Paul and I were talking about that in terms of conferencing. He does little five-minute conferences at one stage and then the longer 20-minute conferences at a later point. Because I get most of my best ideas from Paul, I'm now thinking that I'll do something similar, but in reverse: I'll do 20-minute conferences between versions of their first papers, as I do now, but then I will schedule a round of five-minute conferences between versions of their second papers. The individualized attention is one specific benefit to conferencing, but another is that meeting them outside the classroom provides some sort of shock to their systems, so they think more seriously and in greater depth, just because they are not in an environment in which they are accustomed to being able to slide, to let others pick up the slack. There is also merit to the privacy factor: conferencing in the classroom during class time, other students are around, and that can inhibit a student from fully expressing a concern or question. Just the student and me, it's easier.
Thinking, thinking, always thinking, always trying to find the perfect assignment, the perfect approach, so the veils of ignorance fall from their eyes and they can see cosmic truth and express it in elegant and precise ways.

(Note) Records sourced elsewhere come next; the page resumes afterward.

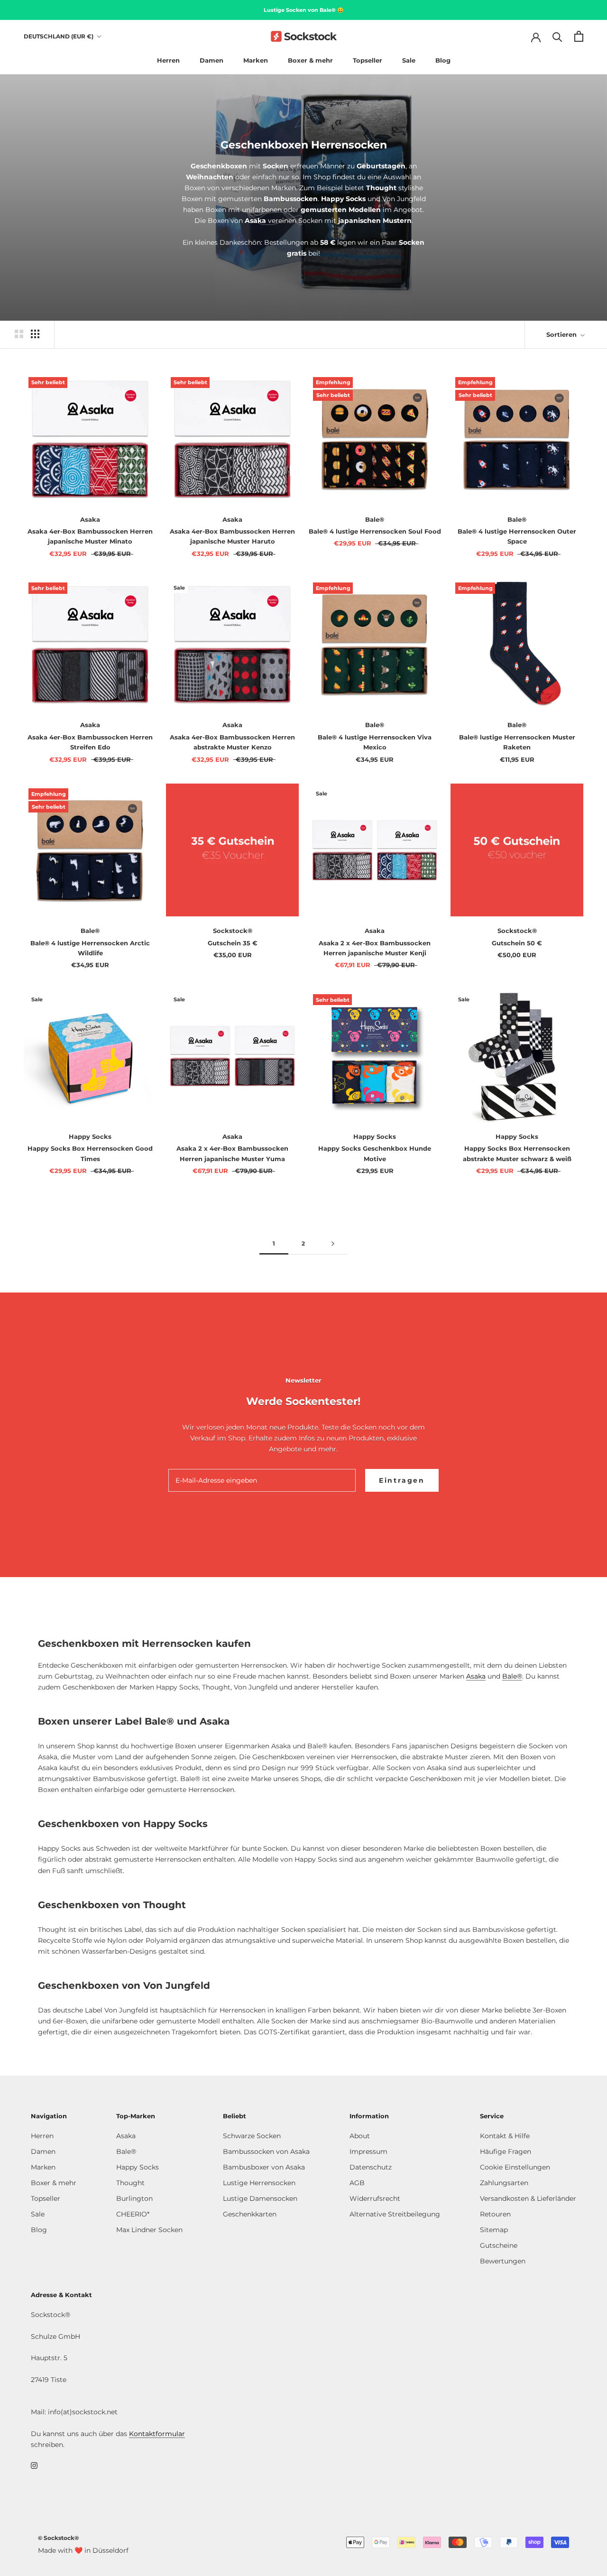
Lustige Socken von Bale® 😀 (304, 10)
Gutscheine (498, 2245)
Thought (130, 2183)
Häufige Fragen (505, 2151)
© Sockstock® (58, 2537)
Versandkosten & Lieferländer (528, 2198)
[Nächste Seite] (333, 1244)
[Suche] (557, 36)
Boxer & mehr (310, 60)
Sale (408, 60)
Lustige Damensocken (260, 2198)
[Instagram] (34, 2465)
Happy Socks (137, 2167)
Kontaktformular (157, 2433)
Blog (443, 60)
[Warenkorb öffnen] (578, 36)
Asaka (476, 1676)
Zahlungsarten (504, 2183)
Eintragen (402, 1480)
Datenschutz (370, 2167)
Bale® (512, 1676)
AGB (357, 2183)
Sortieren (562, 334)
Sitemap (494, 2229)
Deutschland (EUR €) (58, 36)
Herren (168, 60)
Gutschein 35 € (233, 943)
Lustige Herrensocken (259, 2183)
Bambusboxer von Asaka (264, 2167)
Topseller (367, 60)
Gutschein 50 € (517, 943)
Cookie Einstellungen (515, 2167)
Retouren (495, 2214)
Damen (211, 60)
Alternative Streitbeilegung (394, 2214)
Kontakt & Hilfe (505, 2136)
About (359, 2136)
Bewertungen (502, 2261)
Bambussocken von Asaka (266, 2151)
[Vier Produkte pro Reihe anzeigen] (35, 334)
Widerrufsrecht (374, 2198)
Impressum (368, 2151)
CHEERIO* (132, 2214)
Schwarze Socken (252, 2136)
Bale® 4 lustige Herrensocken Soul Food (375, 531)
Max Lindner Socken (149, 2229)
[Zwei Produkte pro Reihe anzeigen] (19, 334)
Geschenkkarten (249, 2214)
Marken (255, 60)
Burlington (134, 2198)
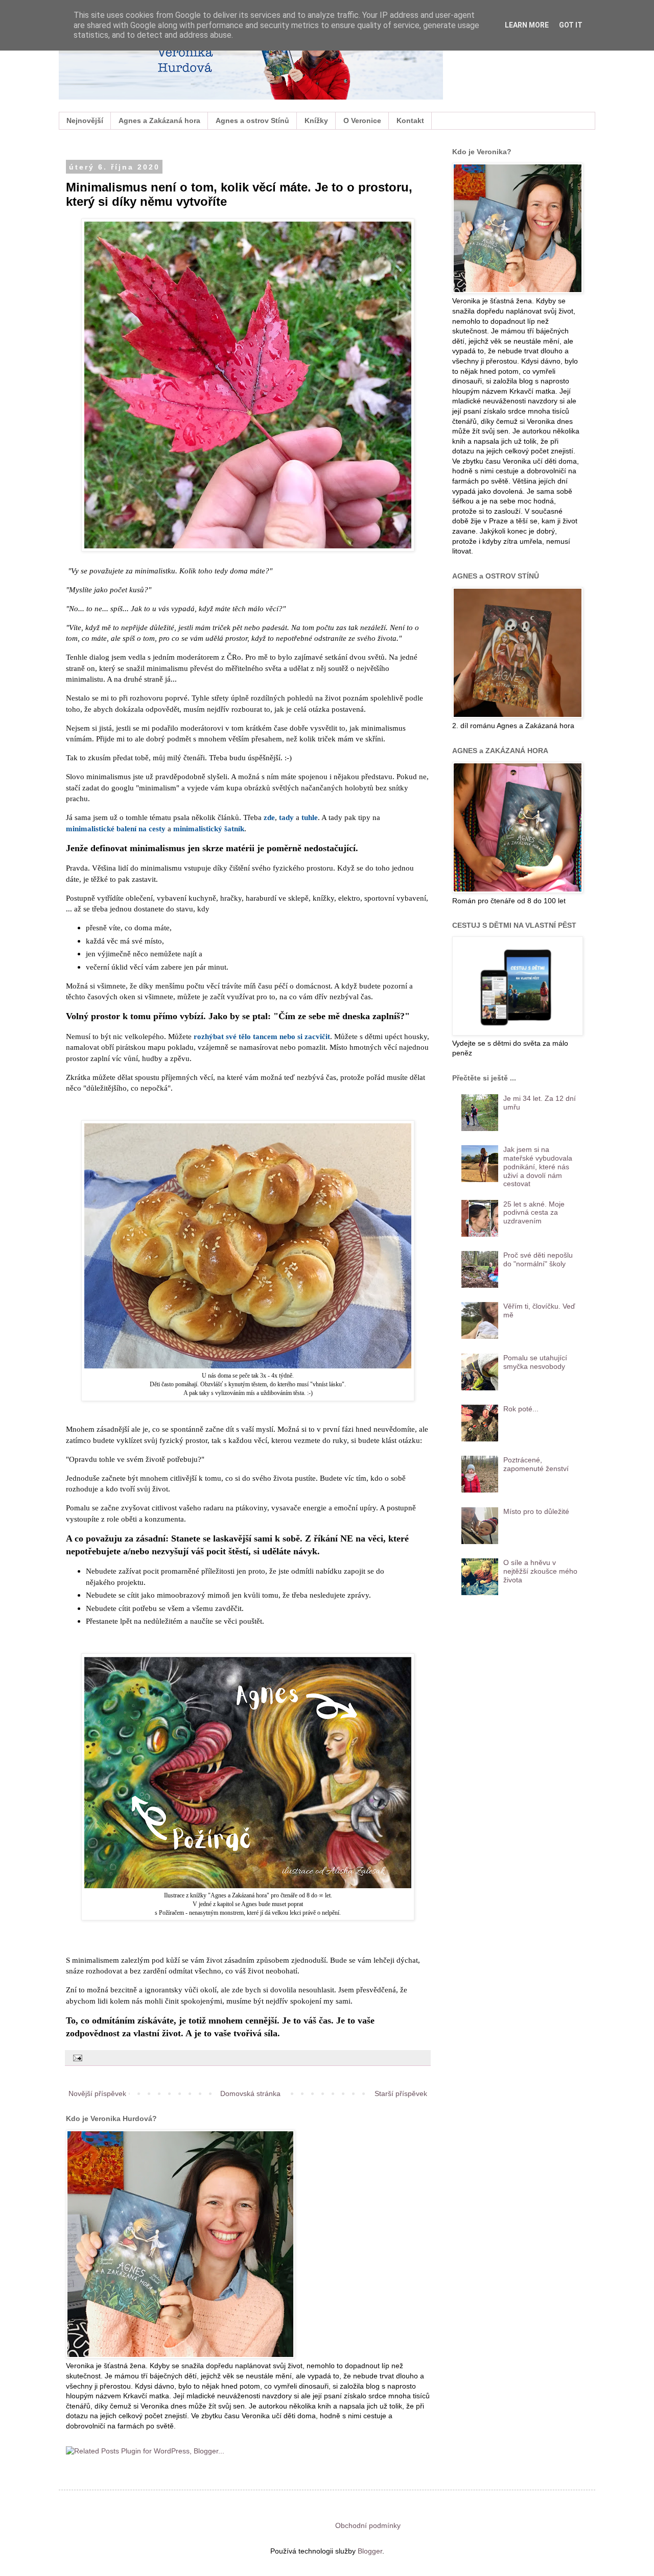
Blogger (370, 2551)
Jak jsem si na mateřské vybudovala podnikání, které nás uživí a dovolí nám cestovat (537, 1166)
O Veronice (362, 120)
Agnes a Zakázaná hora (159, 120)
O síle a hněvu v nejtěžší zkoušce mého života (540, 1571)
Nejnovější (84, 120)
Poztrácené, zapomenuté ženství (536, 1464)
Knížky (316, 120)
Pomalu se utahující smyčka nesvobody (535, 1362)
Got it (570, 25)
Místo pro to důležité (536, 1511)
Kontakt (410, 120)
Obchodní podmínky (368, 2525)
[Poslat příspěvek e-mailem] (77, 2057)
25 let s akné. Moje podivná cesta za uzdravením (534, 1212)
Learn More (527, 25)
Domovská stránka (250, 2093)
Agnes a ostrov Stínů (252, 120)
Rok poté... (521, 1409)
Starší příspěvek (401, 2093)
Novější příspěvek (97, 2093)
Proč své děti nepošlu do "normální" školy (538, 1259)
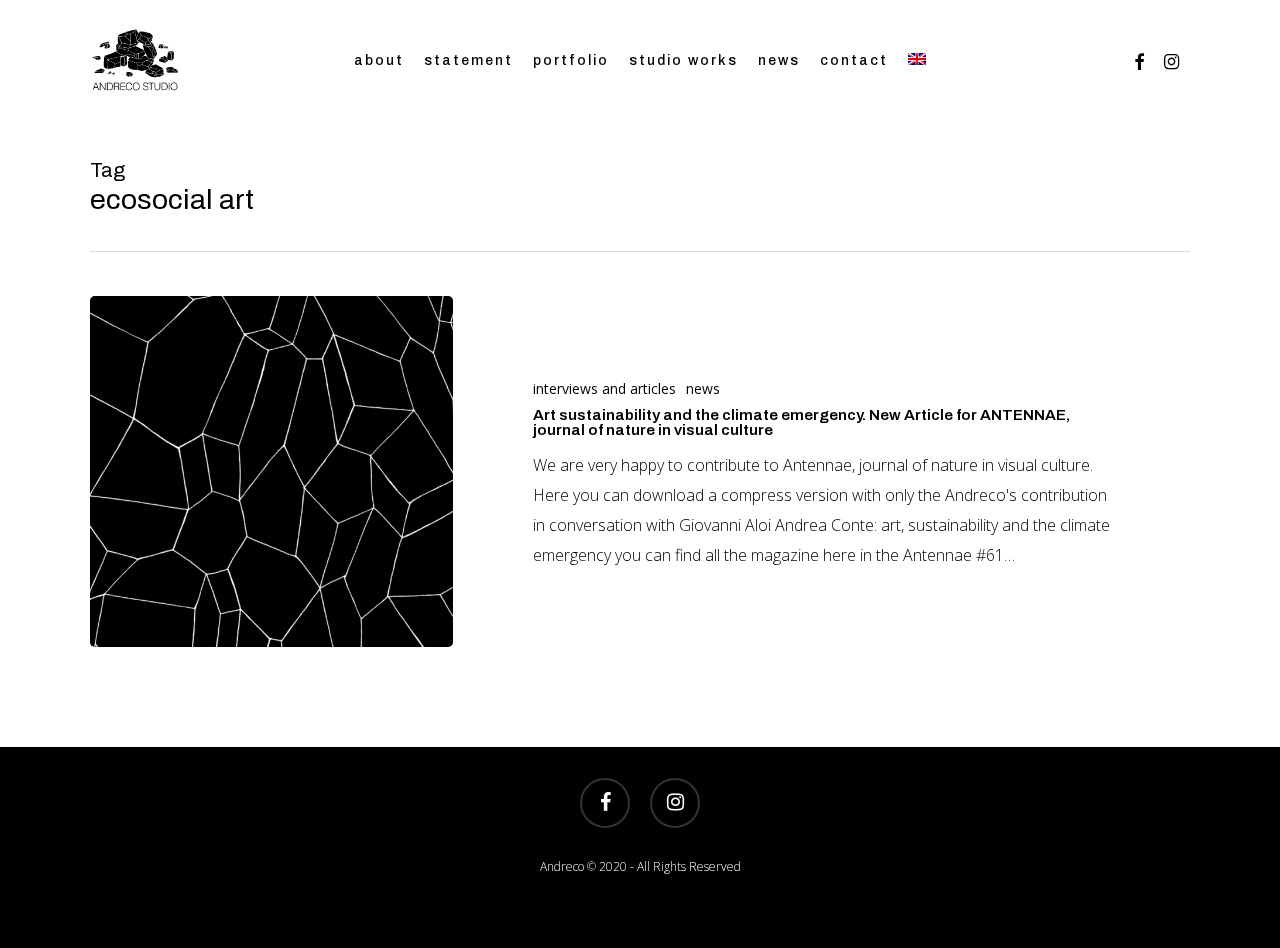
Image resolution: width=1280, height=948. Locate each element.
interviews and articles (604, 388)
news (703, 388)
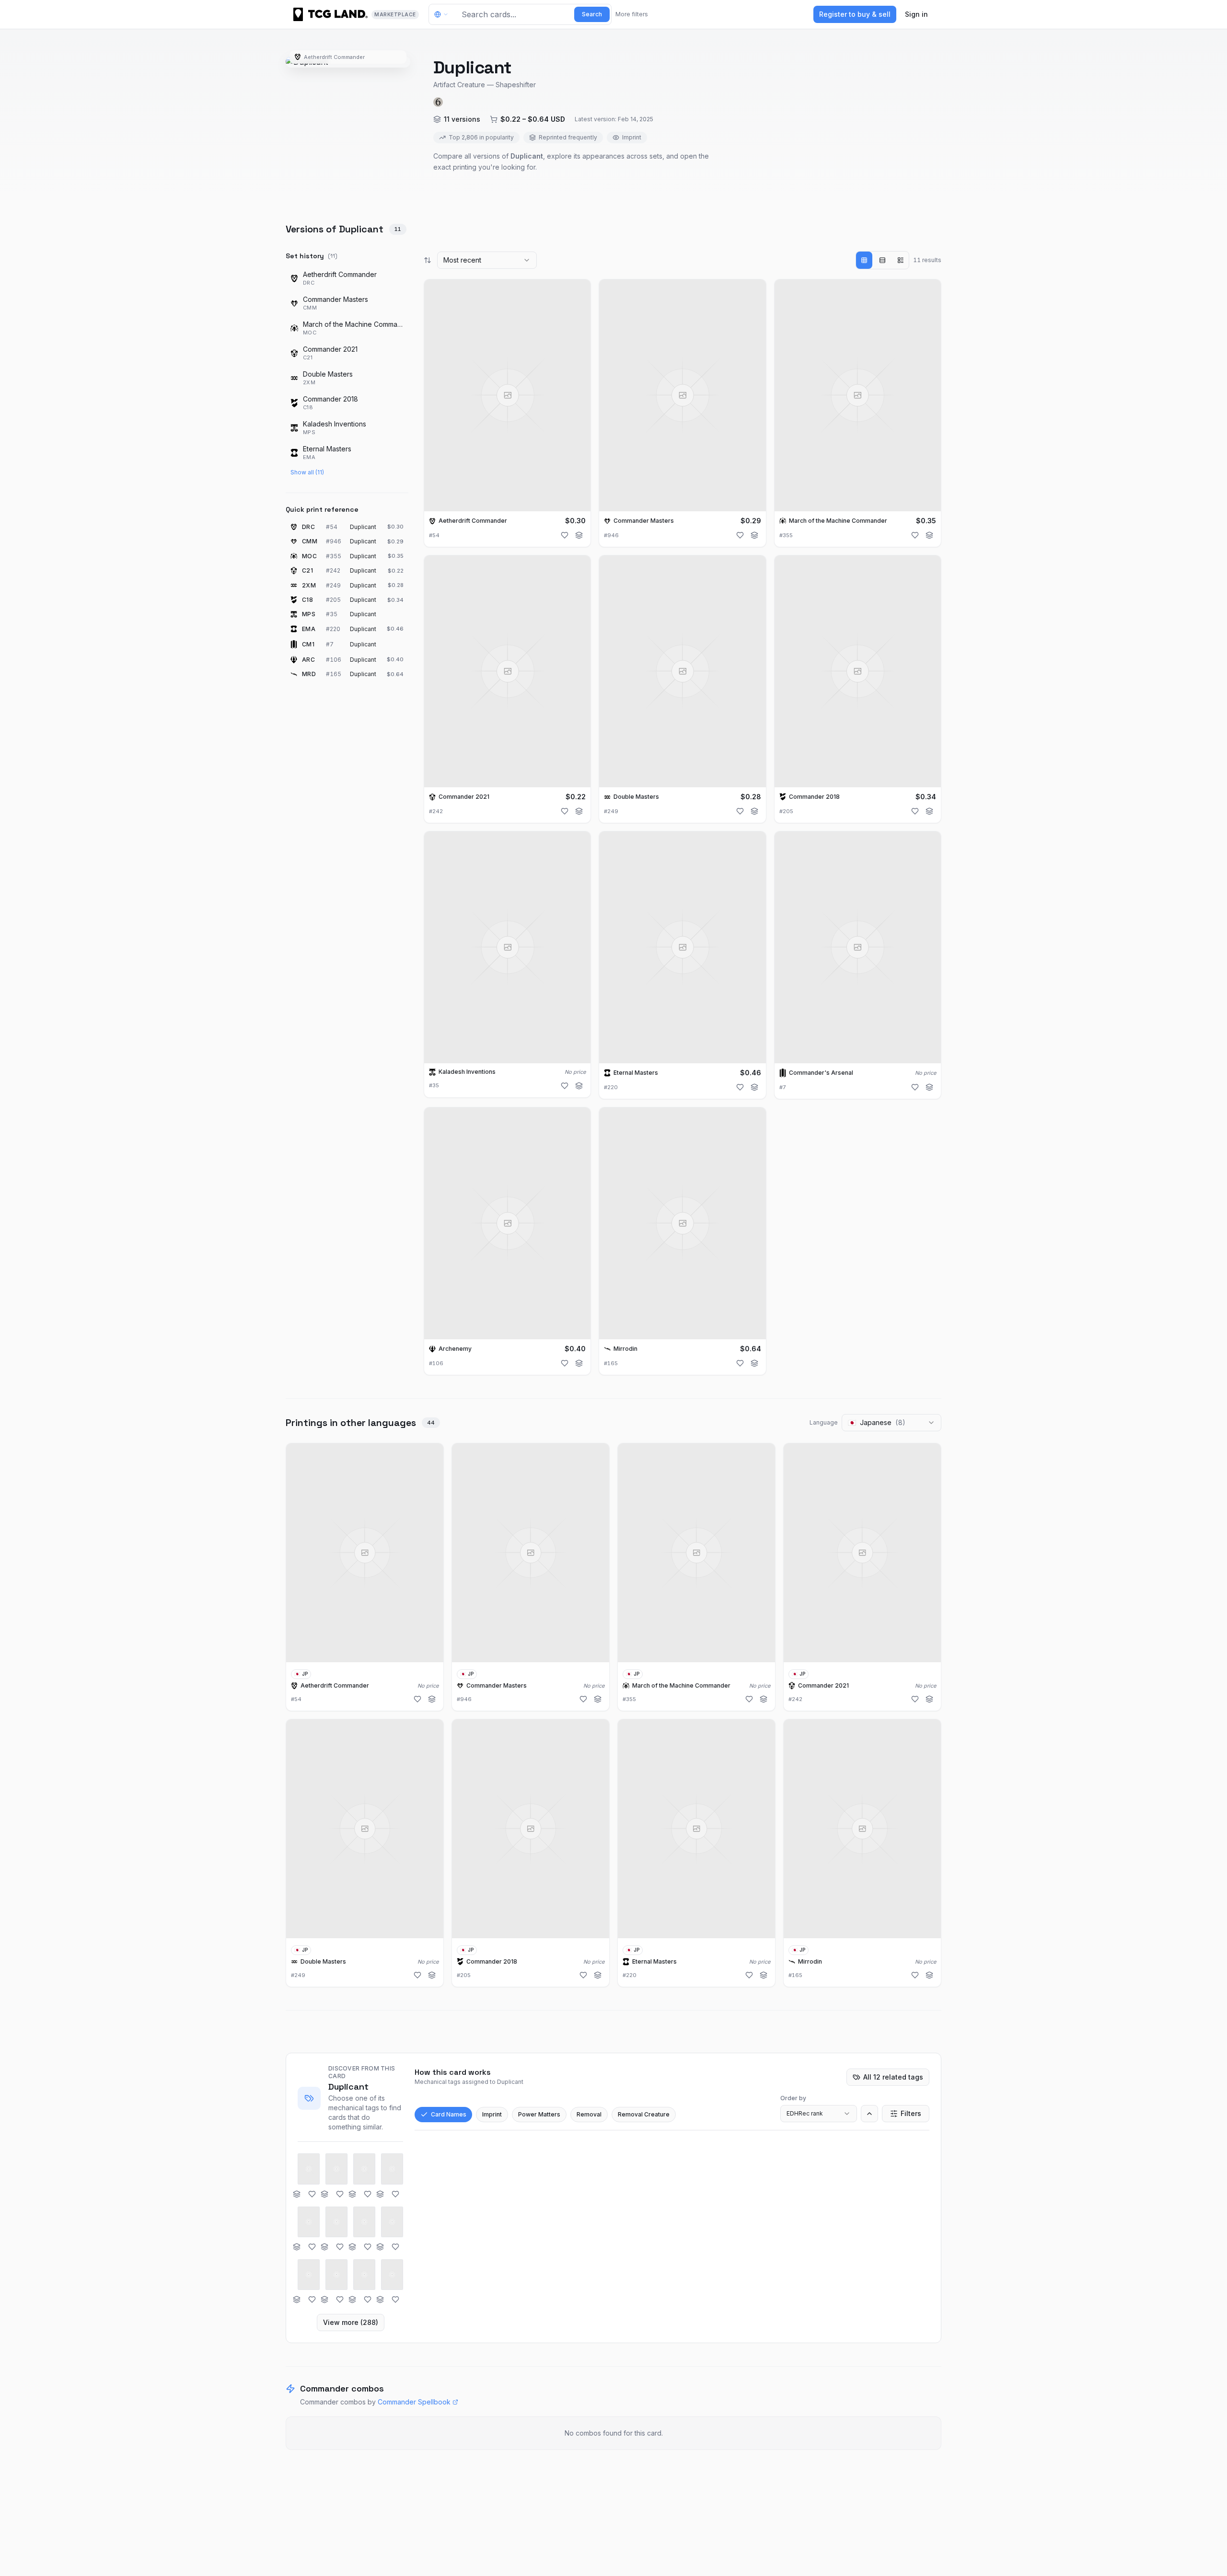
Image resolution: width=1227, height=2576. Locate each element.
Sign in (916, 14)
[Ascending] (869, 2113)
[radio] (864, 260)
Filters (911, 2113)
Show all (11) (307, 472)
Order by (793, 2098)
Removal (589, 2114)
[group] (882, 260)
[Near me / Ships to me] (443, 14)
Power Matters (539, 2114)
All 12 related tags (893, 2077)
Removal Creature (644, 2114)
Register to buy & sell (855, 14)
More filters (631, 14)
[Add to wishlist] (564, 535)
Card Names (448, 2114)
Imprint (492, 2114)
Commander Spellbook (414, 2402)
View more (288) (350, 2322)
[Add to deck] (579, 535)
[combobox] (487, 260)
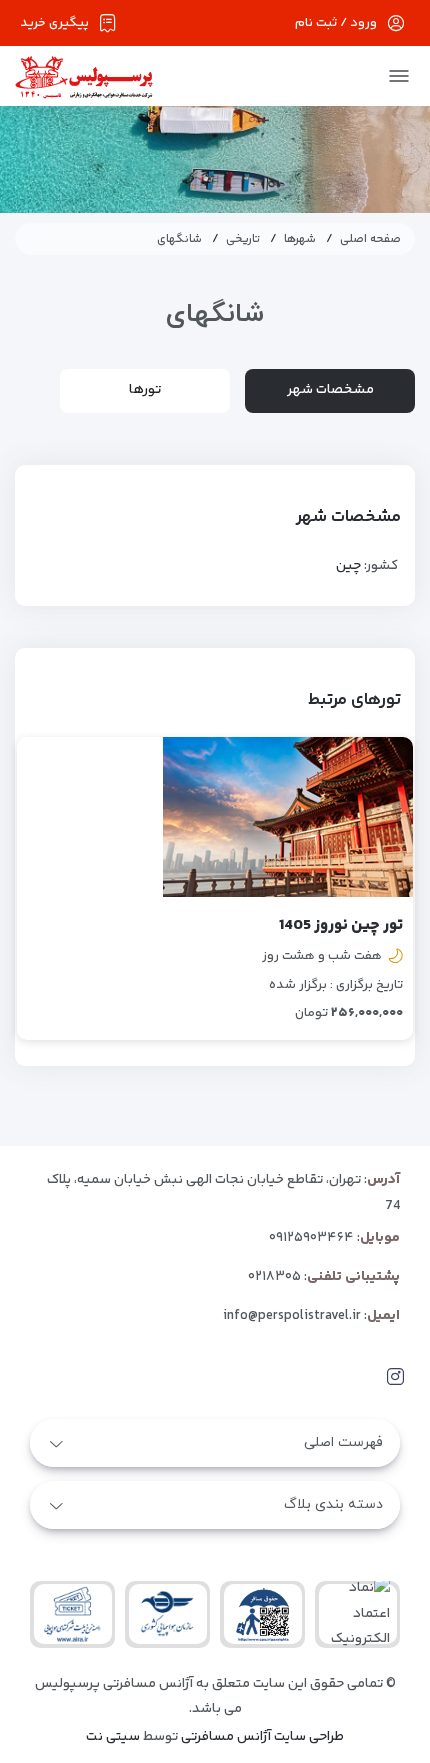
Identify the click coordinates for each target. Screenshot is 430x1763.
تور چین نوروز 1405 (341, 925)
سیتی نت (113, 1737)
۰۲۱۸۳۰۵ (274, 1277)
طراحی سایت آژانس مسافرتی (262, 1737)
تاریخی (243, 239)
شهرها (300, 239)
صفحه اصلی (370, 239)
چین (348, 566)
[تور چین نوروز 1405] (288, 817)
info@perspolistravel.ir (292, 1316)
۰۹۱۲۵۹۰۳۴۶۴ (311, 1238)
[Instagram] (395, 1377)
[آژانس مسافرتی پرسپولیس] (84, 76)
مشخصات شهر (330, 390)
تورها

Funny thing, as I sit here blogging--which I usually do at the end of the day, not when I still have one more class to teach--I feel the exhaustion factor kicking in. The last several weeks I've been developing various eye twitches: I used to get them in grad school, and my ex had the same problem (and was told by the doctor that completing the degree would be the cure). In addition, tomorrow the chiropractor will get to do another one of those neck adjustments on me that sounds like a string of firecrackers going off (my neck is better than last week but still not quite lined up properly). I am deeply tired, so I'm fighting the part of my psyche that says lots of greasy and/or chocolaty food would surely help. Once my next class ends, at 5:15, I intend to come back to the office just long enough to pack up everything I need to grade over the weekend (not forgetting the "bozo error" stamp), grab my bag and go. I don't expect to get any school work done tomorrow: that will be a day devoted to life maintenance (including a riding lesson, which I consider crucial to my sanity, not to mention useful for my physical health). Saturday, I hope to nail myself to the living-room table and begin cranking in earnest on the 101 revisions. And we'll see how that goes.
I know Ed will applaud this news: the call went out for placement readers, and although initially I said "no," under some pleading from the placement coordinator (Cathy, who is a friend), I changed my mind and agreed to take on some sessions. Then Cathy informed me that I would also have to attend not one but two norming sessions--and my system went into panic mode. I very pathetically asked her if she really, really needed me, told her I was feeling sick with the stress of the thought (true, but a naked plea for rescue), and she immediately said I shouldn't do it, should see if next semester feels more possible. So, I was off that hook, briefly on it, and am now off again. And it is remarkable how much better that feels, just to have gotten out of that one little thing.
Big, deep sigh.
I love Thursday afternoons, when I know I'm heading into my day of rest. I don't usually blog over the weekend, but if something interesting comes up in the paper marking, I'll fill you in, my lovely readers.
As I close, let me just share with you the earth-shattering thesis from a student in the short story class: "The short stories 'Heat' and 'Old Woman Magoun' are very different in a number of ways." Omigod, REALLY?? I can't believe that two stories are different! Do the authors know??